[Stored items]
==================================================

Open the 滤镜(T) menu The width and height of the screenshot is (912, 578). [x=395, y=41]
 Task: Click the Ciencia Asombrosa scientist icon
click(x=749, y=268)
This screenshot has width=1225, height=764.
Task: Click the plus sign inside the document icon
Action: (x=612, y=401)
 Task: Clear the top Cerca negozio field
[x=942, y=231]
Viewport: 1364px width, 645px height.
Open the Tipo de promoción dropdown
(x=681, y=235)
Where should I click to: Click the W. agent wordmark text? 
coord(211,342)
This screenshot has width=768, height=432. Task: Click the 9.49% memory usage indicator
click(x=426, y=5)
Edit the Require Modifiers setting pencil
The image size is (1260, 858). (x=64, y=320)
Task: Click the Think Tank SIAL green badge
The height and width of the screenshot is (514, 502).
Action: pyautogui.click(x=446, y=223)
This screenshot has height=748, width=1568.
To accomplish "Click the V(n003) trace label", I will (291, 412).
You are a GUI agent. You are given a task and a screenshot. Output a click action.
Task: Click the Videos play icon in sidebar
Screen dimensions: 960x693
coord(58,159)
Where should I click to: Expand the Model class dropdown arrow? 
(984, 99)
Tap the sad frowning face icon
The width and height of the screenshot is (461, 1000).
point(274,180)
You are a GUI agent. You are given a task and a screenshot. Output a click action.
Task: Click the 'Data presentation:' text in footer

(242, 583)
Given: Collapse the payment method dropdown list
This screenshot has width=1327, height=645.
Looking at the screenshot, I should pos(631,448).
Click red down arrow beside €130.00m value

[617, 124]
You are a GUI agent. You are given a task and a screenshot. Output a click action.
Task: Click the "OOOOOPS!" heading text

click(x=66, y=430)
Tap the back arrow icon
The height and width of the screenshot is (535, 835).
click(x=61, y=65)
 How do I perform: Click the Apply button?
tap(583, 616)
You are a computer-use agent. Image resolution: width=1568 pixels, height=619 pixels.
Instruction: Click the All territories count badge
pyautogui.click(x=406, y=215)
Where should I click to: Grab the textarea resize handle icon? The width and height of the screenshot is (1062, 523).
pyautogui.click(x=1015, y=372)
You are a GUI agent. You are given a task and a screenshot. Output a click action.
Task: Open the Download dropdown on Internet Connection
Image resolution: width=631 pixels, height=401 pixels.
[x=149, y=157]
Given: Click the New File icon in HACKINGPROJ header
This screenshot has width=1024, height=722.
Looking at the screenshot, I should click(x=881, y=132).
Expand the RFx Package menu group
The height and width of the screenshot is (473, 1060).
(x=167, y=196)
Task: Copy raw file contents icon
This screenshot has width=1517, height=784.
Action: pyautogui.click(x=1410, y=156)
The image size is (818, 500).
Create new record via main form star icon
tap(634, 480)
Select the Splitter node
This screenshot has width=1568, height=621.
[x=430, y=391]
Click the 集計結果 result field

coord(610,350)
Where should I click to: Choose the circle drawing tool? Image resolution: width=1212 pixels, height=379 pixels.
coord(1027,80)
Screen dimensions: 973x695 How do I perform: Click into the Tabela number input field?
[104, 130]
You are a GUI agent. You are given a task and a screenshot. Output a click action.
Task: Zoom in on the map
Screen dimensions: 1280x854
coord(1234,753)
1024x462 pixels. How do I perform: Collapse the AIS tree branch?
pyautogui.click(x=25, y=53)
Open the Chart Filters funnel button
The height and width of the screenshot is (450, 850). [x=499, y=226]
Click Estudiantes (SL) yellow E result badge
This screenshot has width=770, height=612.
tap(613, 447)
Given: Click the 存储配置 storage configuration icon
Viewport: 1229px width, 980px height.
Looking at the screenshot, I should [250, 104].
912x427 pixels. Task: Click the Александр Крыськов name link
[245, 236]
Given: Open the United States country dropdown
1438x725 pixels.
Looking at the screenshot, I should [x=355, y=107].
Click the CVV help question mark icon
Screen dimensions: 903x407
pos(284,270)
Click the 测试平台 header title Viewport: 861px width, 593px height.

==================================================

• [Your objective] From the first line to the last, repeat the records exactly.

• [Written answer]
Open the 滤镜(T) menu The width and height of the screenshot is (912, 578). [x=395, y=41]
 Task: Click the Ciencia Asombrosa scientist icon
click(x=749, y=268)
This screenshot has width=1225, height=764.
Task: Click the plus sign inside the document icon
Action: (x=612, y=401)
 Task: Clear the top Cerca negozio field
[x=942, y=231]
Viewport: 1364px width, 645px height.
Open the Tipo de promoción dropdown
(x=681, y=235)
Where should I click to: Click the W. agent wordmark text? 
coord(211,342)
This screenshot has width=768, height=432. Task: Click the 9.49% memory usage indicator
click(x=426, y=5)
Edit the Require Modifiers setting pencil
The image size is (1260, 858). (x=64, y=320)
Task: Click the Think Tank SIAL green badge
The height and width of the screenshot is (514, 502).
Action: pyautogui.click(x=446, y=223)
This screenshot has height=748, width=1568.
To accomplish "Click the V(n003) trace label", I will (291, 412).
You are a GUI agent. You are given a task and a screenshot. Output a click action.
Task: Click the Videos play icon in sidebar
Screen dimensions: 960x693
coord(58,159)
Where should I click to: Expand the Model class dropdown arrow? 
(984, 99)
Tap the sad frowning face icon
The width and height of the screenshot is (461, 1000).
point(274,180)
You are a GUI agent. You are given a task and a screenshot. Output a click action.
Task: Click the 'Data presentation:' text in footer

(242, 583)
Given: Collapse the payment method dropdown list
This screenshot has width=1327, height=645.
Looking at the screenshot, I should pos(631,448).
Click red down arrow beside €130.00m value

[617, 124]
You are a GUI agent. You are given a task and a screenshot. Output a click action.
Task: Click the "OOOOOPS!" heading text

click(x=66, y=430)
Tap the back arrow icon
The height and width of the screenshot is (535, 835).
click(x=61, y=65)
 How do I perform: Click the Apply button?
tap(583, 616)
You are a computer-use agent. Image resolution: width=1568 pixels, height=619 pixels.
Instruction: Click the All territories count badge
pyautogui.click(x=406, y=215)
Where should I click to: Grab the textarea resize handle icon? The width and height of the screenshot is (1062, 523).
pyautogui.click(x=1015, y=372)
You are a GUI agent. You are given a task and a screenshot. Output a click action.
Task: Open the Download dropdown on Internet Connection
Image resolution: width=631 pixels, height=401 pixels.
[x=149, y=157]
Given: Click the New File icon in HACKINGPROJ header
This screenshot has width=1024, height=722.
Looking at the screenshot, I should click(x=881, y=132).
Expand the RFx Package menu group
The height and width of the screenshot is (473, 1060).
(x=167, y=196)
Task: Copy raw file contents icon
This screenshot has width=1517, height=784.
Action: pyautogui.click(x=1410, y=156)
The image size is (818, 500).
Create new record via main form star icon
tap(634, 480)
Select the Splitter node
This screenshot has width=1568, height=621.
[x=430, y=391]
Click the 集計結果 result field

coord(610,350)
Where should I click to: Choose the circle drawing tool? Image resolution: width=1212 pixels, height=379 pixels.
coord(1027,80)
Screen dimensions: 973x695 How do I perform: Click into the Tabela number input field?
[104, 130]
You are a GUI agent. You are given a task and a screenshot. Output a click action.
Task: Zoom in on the map
Screen dimensions: 1280x854
coord(1234,753)
1024x462 pixels. How do I perform: Collapse the AIS tree branch?
pyautogui.click(x=25, y=53)
Open the Chart Filters funnel button
The height and width of the screenshot is (450, 850). [x=499, y=226]
Click Estudiantes (SL) yellow E result badge
This screenshot has width=770, height=612.
tap(613, 447)
Given: Click the 存储配置 storage configuration icon
Viewport: 1229px width, 980px height.
Looking at the screenshot, I should [250, 104].
912x427 pixels. Task: Click the Александр Крыськов name link
[245, 236]
Given: Open the United States country dropdown
1438x725 pixels.
Looking at the screenshot, I should [x=355, y=107].
Click the CVV help question mark icon
Screen dimensions: 903x407
pos(284,270)
Click the 测试平台 header title Viewport: 861px width, 593px height.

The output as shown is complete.